**REQUIRED ACTION**
Any picture in the data below should be skipped, while every line is repeated exactly.

[Data items]
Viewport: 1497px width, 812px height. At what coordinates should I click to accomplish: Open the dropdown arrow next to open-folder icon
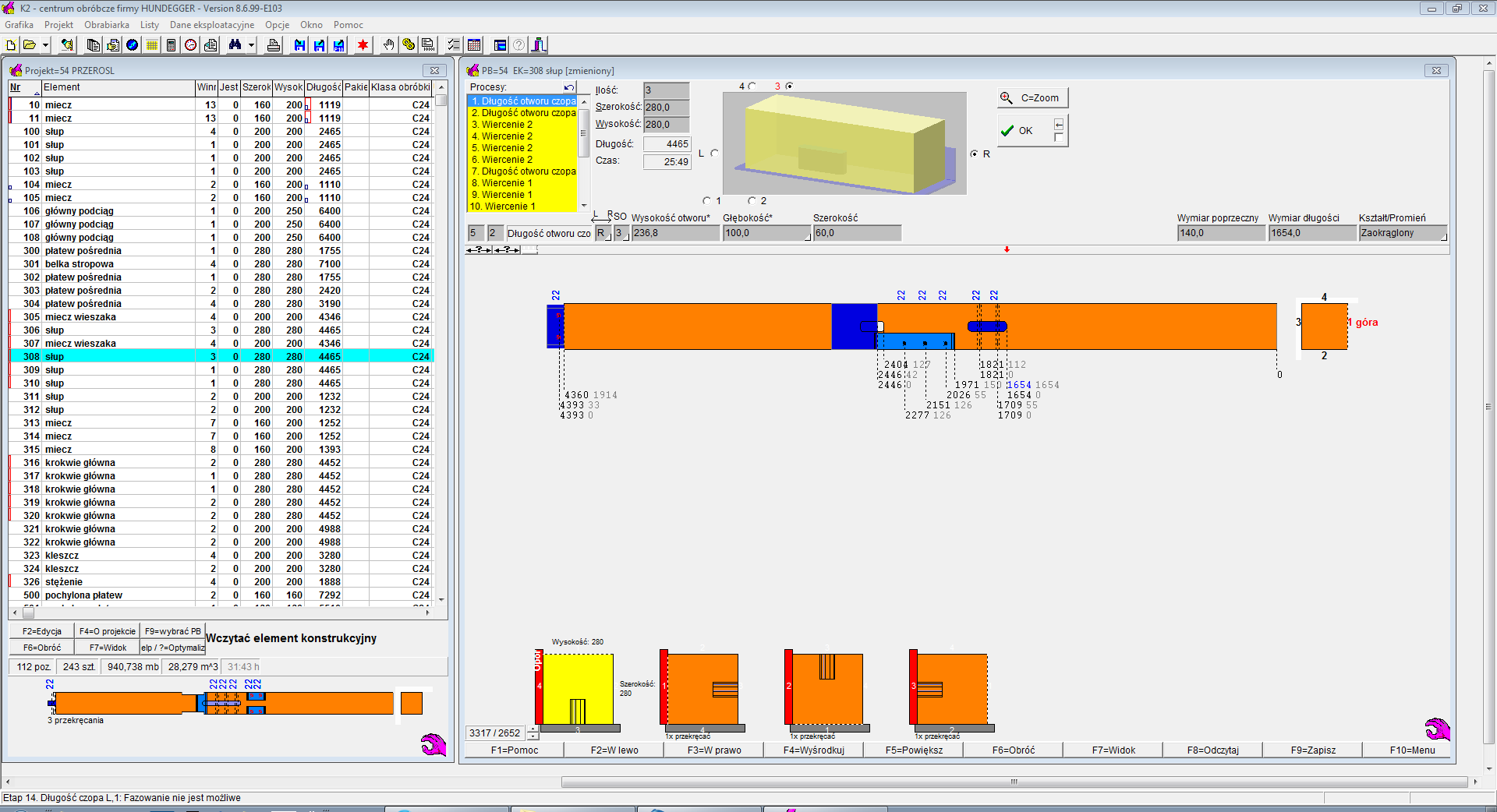point(45,45)
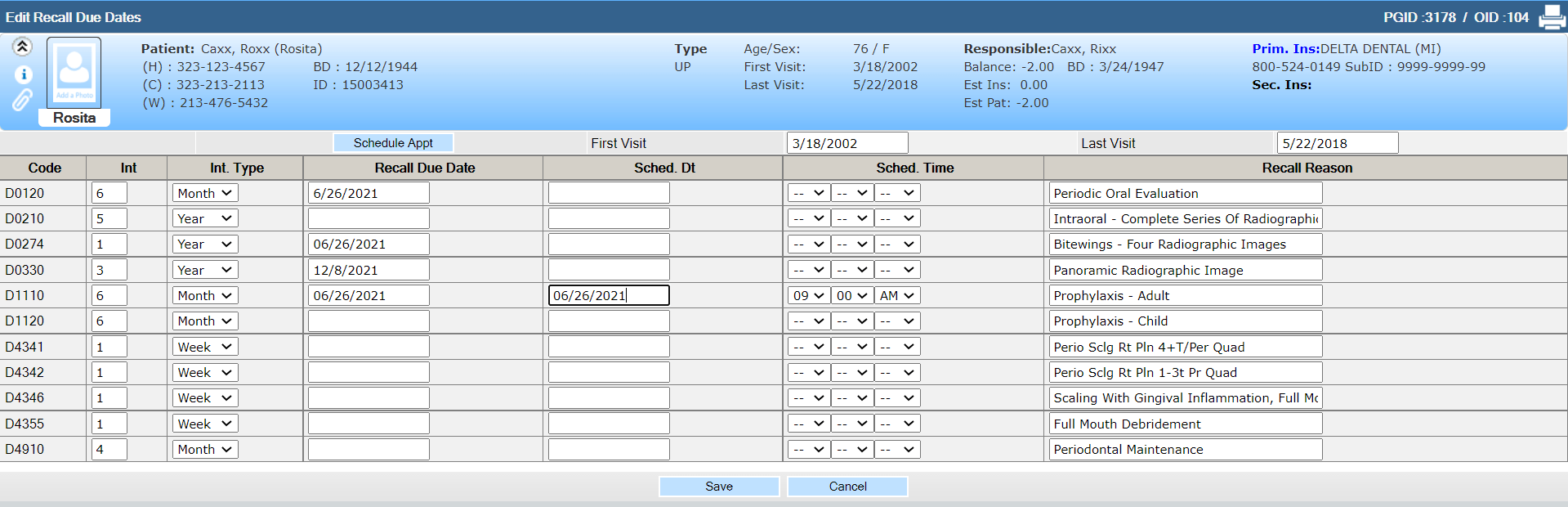Click the Last Visit date field
1568x507 pixels.
tap(1337, 143)
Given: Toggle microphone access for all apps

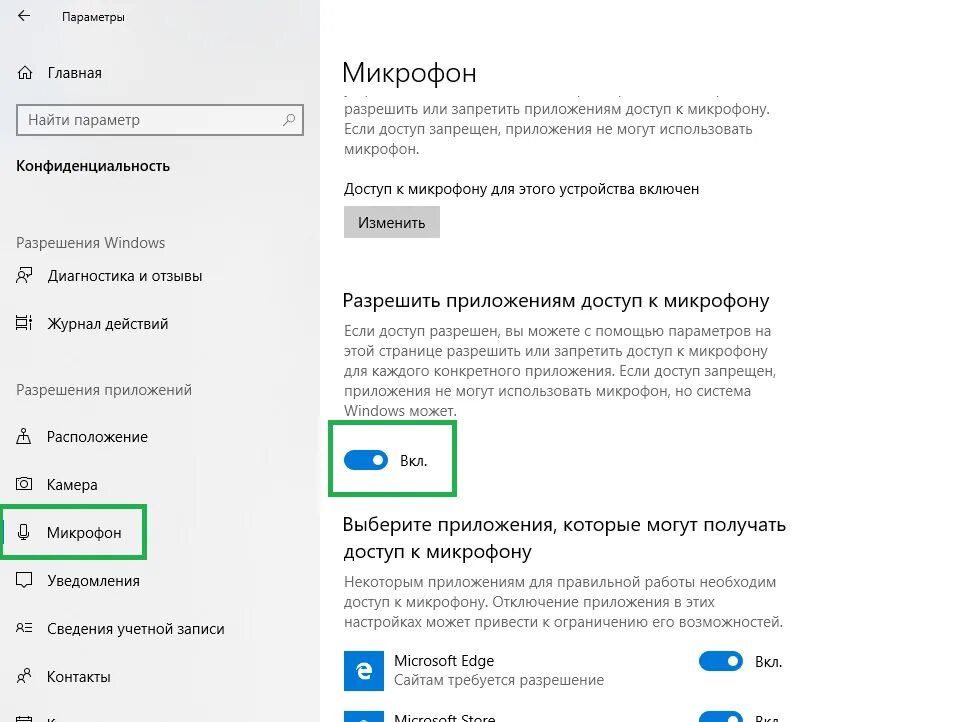Looking at the screenshot, I should point(366,460).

**ANSWER FOR THIS EXERCISE**
Viewport: 1497px width, 812px height. At what coordinates should I click to accomplish: Open the dropdown arrow next to open-folder icon
point(45,45)
Click the Last Visit date field
1568x507 pixels.
tap(1337, 143)
Given: Toggle microphone access for all apps

Looking at the screenshot, I should point(366,460).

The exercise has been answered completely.